When these baselines are paired with the DEG-aware metrics, something interesting happens: the mean baseline, which previously could look dazzling on unweighted Pearson(∆), sinks to null performance. The technical duplicate baseline rises as the ceiling, revealing which models truly capture perturbation-specific signals. The contrast is not just a statistical curiosity; it’s a guardrail against overclaiming progress in a field where the stakes—new therapies, new understanding—are high. The authors even show that you can use WMSE as a training objective, not just as a post hoc score. Training with a biology-informed loss function reduces a dreaded problem called mode collapse, where the model learns to map many perturbations to a single, boring outcome. In their experiments, WMSE-driven training nudges models away from predicting the dataset mean toward richer, more meaningful perturbation responses.

What this means for biology and medicine

Beyond the neatness of cleaner metrics, the paper makes a practical case for how to accelerate real discovery. In silico perturbation screening—predicting how cells respond to a thousand or a million perturbations without running a lab experiment—holds enormous promise for identifying drug targets, predicting off-target effects, and understanding complex gene networks. If the metrics used to evaluate these models reward the wrong thing, the entire pipeline can misfire: expensive experimental work can be chasing the shadow of a statistical trick rather than a genuine biological signal. By re-calibrating how we measure success, Mejia and colleagues steer the field toward models that live up to the promise of virtual screening: they reveal real, perturbation-specific biology that could guide experiments, save time, and reduce the need for animal testing in early-stage research.

The broader implication is a reminder that science advances not just by bigger models or more data, but by better questions and better tests. The paper’s central insight—avoid rewarding a degenerate baseline and weight evaluation by where biology actually changes—could ripple through other domains of computational biology. It’s a nudge toward more thoughtful benchmarks, to ensure that the next generation of foundation models in single-cell biology learns something genuinely useful, rather than something that looks impressive on a slide but collapses in the clinic or the lab bench.

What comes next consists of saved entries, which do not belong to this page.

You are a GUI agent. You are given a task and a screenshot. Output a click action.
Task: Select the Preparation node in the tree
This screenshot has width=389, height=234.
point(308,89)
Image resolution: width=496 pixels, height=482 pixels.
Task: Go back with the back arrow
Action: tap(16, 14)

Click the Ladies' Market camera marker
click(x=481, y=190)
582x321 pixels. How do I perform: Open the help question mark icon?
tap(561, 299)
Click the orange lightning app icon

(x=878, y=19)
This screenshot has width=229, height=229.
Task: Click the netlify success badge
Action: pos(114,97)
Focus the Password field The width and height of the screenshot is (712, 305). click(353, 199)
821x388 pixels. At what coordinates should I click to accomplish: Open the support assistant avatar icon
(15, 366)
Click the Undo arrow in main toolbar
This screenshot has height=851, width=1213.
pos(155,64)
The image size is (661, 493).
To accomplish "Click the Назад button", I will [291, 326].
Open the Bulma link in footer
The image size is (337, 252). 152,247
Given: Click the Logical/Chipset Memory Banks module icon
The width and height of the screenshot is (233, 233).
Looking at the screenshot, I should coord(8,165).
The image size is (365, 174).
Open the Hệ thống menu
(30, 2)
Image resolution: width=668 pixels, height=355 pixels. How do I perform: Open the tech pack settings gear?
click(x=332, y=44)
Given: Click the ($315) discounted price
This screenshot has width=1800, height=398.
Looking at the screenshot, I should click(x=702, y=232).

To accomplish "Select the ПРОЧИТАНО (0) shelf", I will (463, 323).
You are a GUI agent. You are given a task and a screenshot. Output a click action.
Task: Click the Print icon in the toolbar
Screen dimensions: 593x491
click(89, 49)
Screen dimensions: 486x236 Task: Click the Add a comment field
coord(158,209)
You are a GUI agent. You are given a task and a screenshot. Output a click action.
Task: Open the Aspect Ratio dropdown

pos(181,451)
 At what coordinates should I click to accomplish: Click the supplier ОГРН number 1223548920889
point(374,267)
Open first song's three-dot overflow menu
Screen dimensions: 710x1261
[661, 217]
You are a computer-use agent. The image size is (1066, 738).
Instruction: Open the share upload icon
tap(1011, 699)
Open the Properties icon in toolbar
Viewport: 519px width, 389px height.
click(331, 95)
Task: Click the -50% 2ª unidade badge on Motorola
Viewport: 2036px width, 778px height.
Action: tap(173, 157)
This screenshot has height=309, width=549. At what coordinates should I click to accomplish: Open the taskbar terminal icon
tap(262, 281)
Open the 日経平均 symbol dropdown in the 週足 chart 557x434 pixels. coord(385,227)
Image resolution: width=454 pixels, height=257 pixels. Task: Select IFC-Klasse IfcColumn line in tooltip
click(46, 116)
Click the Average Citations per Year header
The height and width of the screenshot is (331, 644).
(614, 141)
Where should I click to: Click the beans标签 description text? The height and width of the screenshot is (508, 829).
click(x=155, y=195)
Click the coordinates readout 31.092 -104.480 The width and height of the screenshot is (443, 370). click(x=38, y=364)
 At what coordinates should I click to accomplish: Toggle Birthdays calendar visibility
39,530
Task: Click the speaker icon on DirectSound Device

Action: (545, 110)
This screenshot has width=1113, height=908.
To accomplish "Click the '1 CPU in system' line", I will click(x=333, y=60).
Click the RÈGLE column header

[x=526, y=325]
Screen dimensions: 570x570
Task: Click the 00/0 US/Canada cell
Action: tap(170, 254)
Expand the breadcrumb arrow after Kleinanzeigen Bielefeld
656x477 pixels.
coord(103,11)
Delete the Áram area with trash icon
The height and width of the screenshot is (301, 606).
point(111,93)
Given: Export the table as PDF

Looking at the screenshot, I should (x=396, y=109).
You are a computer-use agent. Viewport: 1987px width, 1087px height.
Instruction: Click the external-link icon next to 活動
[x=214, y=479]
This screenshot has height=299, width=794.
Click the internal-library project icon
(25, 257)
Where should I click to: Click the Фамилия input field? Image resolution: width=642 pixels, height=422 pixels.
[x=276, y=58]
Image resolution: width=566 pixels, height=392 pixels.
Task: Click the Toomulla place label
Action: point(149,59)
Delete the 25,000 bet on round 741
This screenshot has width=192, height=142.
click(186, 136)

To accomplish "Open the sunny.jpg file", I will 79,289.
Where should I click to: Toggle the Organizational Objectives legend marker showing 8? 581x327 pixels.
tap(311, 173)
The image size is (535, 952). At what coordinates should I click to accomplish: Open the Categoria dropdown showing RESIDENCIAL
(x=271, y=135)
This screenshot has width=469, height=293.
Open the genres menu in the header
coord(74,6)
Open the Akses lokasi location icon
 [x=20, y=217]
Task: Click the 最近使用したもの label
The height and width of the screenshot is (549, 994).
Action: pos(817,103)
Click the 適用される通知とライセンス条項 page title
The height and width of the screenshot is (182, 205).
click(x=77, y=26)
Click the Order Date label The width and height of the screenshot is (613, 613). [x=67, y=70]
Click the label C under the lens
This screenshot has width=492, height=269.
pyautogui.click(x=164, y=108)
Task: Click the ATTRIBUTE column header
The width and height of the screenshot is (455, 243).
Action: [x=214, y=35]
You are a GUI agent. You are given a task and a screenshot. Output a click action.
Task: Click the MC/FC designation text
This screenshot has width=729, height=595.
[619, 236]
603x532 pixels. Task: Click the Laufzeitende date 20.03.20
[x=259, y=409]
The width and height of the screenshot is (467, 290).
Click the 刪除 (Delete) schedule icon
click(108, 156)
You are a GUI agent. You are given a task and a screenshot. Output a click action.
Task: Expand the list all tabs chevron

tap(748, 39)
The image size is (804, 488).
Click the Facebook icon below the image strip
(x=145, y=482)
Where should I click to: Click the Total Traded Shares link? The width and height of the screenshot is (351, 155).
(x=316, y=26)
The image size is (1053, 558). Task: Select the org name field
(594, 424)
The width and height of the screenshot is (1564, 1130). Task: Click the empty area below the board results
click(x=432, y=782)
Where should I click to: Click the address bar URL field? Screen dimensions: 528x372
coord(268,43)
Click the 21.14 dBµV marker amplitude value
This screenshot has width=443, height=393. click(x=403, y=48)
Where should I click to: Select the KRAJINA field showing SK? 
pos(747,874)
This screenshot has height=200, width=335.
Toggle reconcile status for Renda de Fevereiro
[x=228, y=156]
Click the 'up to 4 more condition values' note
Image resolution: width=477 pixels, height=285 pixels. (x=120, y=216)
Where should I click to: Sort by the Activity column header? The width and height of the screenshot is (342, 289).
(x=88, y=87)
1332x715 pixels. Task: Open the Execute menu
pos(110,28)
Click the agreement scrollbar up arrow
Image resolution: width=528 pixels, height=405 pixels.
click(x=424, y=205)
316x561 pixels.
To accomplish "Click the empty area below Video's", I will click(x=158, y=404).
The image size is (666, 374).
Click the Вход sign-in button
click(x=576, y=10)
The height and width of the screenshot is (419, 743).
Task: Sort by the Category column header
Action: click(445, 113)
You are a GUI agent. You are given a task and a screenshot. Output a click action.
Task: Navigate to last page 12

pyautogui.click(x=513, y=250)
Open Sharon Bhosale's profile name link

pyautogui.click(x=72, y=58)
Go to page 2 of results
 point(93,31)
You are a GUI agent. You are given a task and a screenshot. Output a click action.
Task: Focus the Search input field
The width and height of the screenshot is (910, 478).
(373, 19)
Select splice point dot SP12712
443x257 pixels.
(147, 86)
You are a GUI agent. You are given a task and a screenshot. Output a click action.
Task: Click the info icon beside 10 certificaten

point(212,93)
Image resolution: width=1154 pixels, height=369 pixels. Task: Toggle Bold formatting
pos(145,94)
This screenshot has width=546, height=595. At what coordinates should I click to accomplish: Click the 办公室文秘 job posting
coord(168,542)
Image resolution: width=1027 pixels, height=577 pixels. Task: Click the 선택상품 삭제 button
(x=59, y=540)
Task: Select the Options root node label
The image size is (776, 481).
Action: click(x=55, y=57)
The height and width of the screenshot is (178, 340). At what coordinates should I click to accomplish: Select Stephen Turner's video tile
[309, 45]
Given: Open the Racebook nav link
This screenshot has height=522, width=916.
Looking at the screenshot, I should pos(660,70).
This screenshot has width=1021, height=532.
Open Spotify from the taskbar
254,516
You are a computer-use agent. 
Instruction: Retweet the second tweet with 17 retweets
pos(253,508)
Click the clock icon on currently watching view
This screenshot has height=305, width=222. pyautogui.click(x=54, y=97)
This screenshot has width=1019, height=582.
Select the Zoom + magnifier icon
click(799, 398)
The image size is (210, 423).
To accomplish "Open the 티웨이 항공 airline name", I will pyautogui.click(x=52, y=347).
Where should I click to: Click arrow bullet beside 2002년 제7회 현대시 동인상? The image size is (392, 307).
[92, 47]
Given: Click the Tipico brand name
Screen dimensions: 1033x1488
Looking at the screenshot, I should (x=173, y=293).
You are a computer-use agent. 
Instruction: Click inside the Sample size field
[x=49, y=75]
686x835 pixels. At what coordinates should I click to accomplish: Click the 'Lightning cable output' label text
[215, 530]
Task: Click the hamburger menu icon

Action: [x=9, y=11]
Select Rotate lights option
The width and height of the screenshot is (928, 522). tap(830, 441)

And there’s a human, humanizing takeaway here. The study was born out of a collaboration that crosses borders and disciplines, uniting rigorous statistics with a visceral desire to move biology forward. The Shift Biotech team, anchored in Cambridge, partnered with researchers at the Vector Institute and the University of Toronto to ground their ideas in real data and real-world constraints. The authors—led by Gabriel Mejia and Henry Miller with contributions from Francis Leblanc, Bo Wang, and Lucas de Lima Camillo—show that careful design of both metrics and training objectives can unlock a more faithful map of cellular responses. It’s the scientific equivalent of replacing a flaky compass with a well-calibrated one: you may still head into uncharted territory, but at least you won’t walk in circles.

In the end, the message is hopeful and pragmatic: by removing reference bias, adopting DEG-aware metrics, and training with signals that truly matter, we can distinguish models that merely memorize from models that learn. The mean baseline no longer reigns supreme; the real biology—scattered, high-variance, and deceptively sparse—gets its due. If you’re building the next generation of in silico perturbation tools, this paper gives you a clearer, fairer yardstick and a sharper instrument to tune your models toward real, testable biology rather than the echo of a biased benchmark.

As a field, we’re learning to trust metrics that reward genuine understanding. That shift won’t just produce nicer graphs; it could accelerate the discovery of therapies, illuminate the architecture of gene networks, and shorten the path from bench to bedside. That’s not merely progress in a statistical sense—it’s progress in how we understand life at its most intricate, distributed, and wonderful level: the single cell.